Records contained in a dataset:
----
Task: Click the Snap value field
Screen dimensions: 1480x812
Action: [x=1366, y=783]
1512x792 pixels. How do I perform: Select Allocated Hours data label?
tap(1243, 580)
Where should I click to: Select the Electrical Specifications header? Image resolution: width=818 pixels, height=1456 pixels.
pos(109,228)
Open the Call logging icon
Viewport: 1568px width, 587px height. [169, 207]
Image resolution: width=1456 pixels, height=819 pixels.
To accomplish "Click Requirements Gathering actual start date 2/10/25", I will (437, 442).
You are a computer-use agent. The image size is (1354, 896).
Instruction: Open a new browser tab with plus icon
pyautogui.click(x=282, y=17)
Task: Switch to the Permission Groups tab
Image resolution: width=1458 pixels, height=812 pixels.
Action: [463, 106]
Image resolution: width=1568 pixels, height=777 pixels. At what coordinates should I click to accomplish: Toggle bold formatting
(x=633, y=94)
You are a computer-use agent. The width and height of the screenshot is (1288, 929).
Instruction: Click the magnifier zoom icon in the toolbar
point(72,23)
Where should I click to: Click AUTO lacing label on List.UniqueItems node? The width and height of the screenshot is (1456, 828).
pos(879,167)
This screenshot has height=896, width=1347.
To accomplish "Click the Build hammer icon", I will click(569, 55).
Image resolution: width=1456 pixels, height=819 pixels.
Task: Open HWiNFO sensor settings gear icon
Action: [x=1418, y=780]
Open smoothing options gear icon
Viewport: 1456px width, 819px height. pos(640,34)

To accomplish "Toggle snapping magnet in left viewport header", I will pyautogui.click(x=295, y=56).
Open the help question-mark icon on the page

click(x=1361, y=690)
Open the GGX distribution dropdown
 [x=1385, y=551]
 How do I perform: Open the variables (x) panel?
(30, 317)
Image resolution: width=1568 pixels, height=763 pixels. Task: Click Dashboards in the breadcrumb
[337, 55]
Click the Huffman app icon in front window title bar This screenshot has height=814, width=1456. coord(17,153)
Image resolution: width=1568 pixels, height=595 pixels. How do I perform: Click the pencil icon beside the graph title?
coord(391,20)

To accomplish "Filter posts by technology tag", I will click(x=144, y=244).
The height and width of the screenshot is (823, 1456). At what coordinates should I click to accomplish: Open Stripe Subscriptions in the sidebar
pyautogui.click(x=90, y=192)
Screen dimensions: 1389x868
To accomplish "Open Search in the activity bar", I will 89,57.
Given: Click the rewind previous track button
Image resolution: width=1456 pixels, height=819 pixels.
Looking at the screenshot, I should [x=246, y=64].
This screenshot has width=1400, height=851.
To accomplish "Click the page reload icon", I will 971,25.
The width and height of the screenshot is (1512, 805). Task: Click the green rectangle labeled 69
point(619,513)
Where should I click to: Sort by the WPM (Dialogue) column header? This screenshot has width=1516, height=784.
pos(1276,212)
----
→ WHAT TO PRODUCE
Look through the entries above, and wherever a line holds the string "computer", copy it.

→ TASK OUTPUT
You are a computer-use agent. The image size is (1354, 896).
You are a computer-use agent. The width and height of the screenshot is (1288, 929).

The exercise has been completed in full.